Alieu Darbo

Personal information
- Full name: Alieu Darbo
- Date of birth: 3 August 1992 (age 33)
- Place of birth: Angered, Sweden
- Height: 1.83 m (6 ft 0 in)
- Positions: Attacking midfielder; winger;

Youth career
- 2006–2009: Örgryte
- 2009–2012: Le Mans

Senior career*
- Years: Team / Apps / (Gls)
- 2013: Dinamo Zagreb / 0 / (0)
- 2014: Inter Turku / 0 / (0)
- 2015: Mosta / 5 / (0)
- 2015: MC Oran / 0 / (0)
- 2016: Ittihad Alexandria / 3 / (0)
- 2016: Naxxar Lions / 5 / (0)
- 2017: CA Bizertin / 0 / (0)

International career
- 2009: Gambia U17 / 3 / (0)
- 2011: Gambia U20 / 2 / (0)

= Alieu Darbo =

Gambian footballer

Alieu Darbo (born 3 August 1992) is a professional footballer who plays as an attacking midfielder or winger. Born in Sweden to Gambian parents, he has represented Gambia at the international youth level. He appeared as an unused substitute for Gambia national football team once in 2012.

==Club career==
Darbo started his career in Sweden, then moved to France with Le Mans FC. He was the member of their under-19 team in 2010.

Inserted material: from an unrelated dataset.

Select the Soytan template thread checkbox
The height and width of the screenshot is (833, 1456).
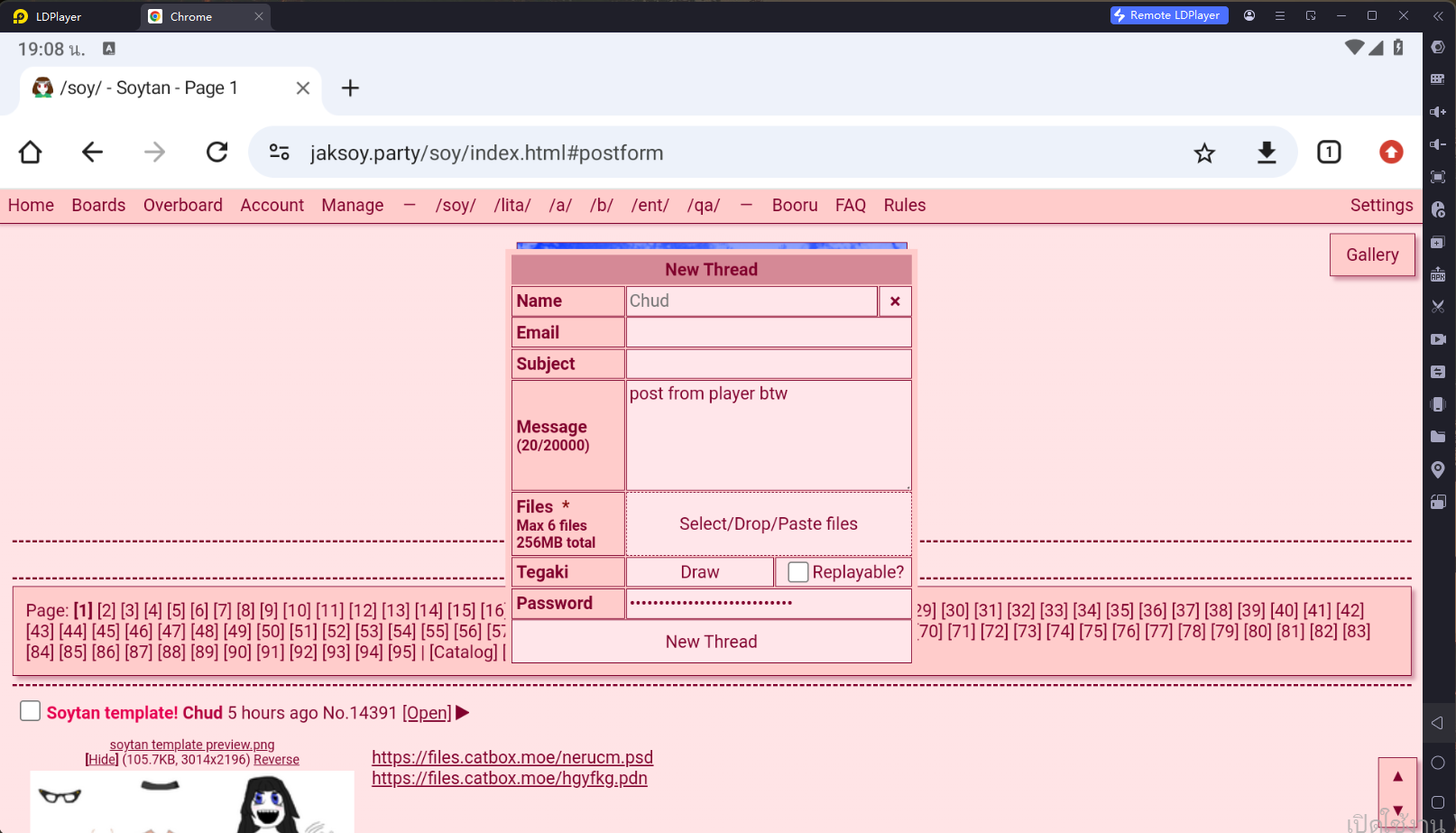tap(31, 711)

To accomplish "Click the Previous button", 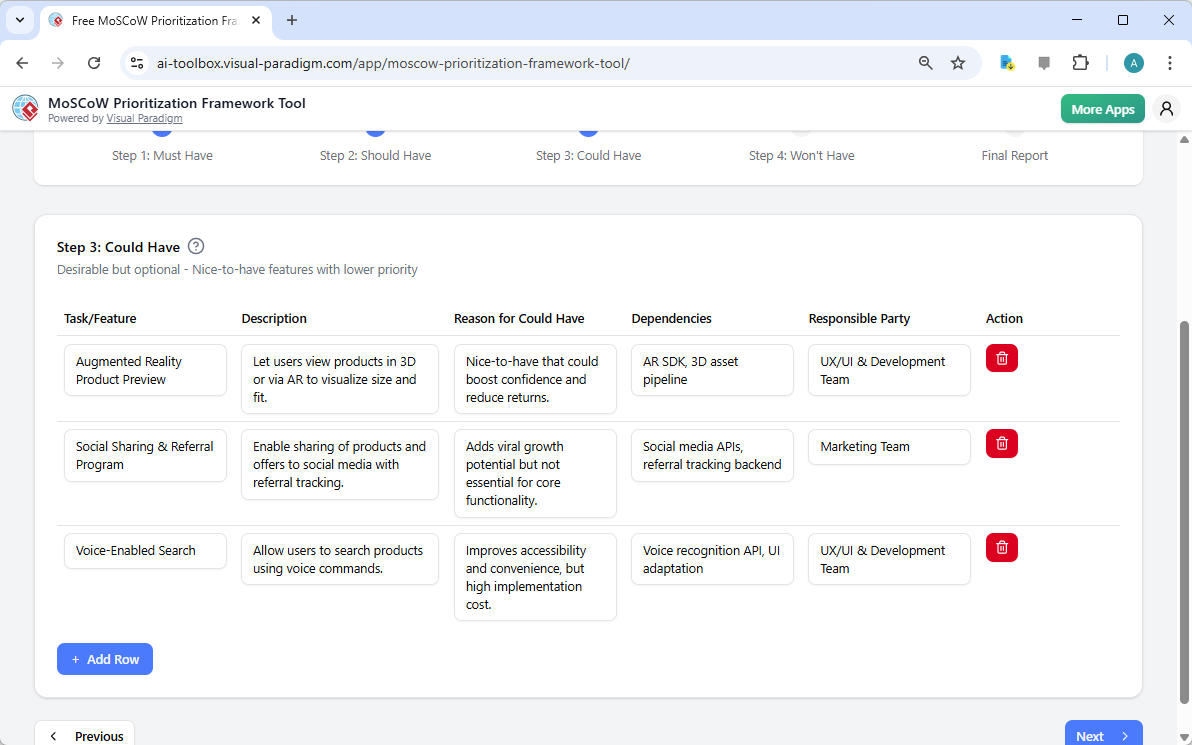I will 84,734.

===England, Croatia and Finland===
Darbo went on trial with Sunderland and Newcastle United in 2012, and signed a three-year contract with Wigan Athletic in June 2012. This was later refuted by the club. Vital Football even reported the signing was made up by the footballer himself.

In August 2013 Darbo signed for Croatian side GNK Dinamo Zagreb. Despite being injured, he was included in the club's 23 man squad for the Europa League and given a two-year contract extension in September. He was released in December 2013, having been at Dinamo for just four months, without making any debut for the club.

In January 2014 he played once for Inter Turku in the second leg derby against TPS in 2014 Finnish League Cup group stage.

===Italy, Sweden, Norway===
On 12 July 2014 Italian club F.C. Crotone announced the signing of Darbo. However, the contract was terminated on 19 July after the club announced there was some miscommunication with his agent.

Later in July 2014 he was presented as a player of Swedish second-tier side Landskrona BoIS. The deal soon collapsed.

In January 2015 he was presented as a player for Norwegian club Nybergsund. However, this deal, too, soon collapsed.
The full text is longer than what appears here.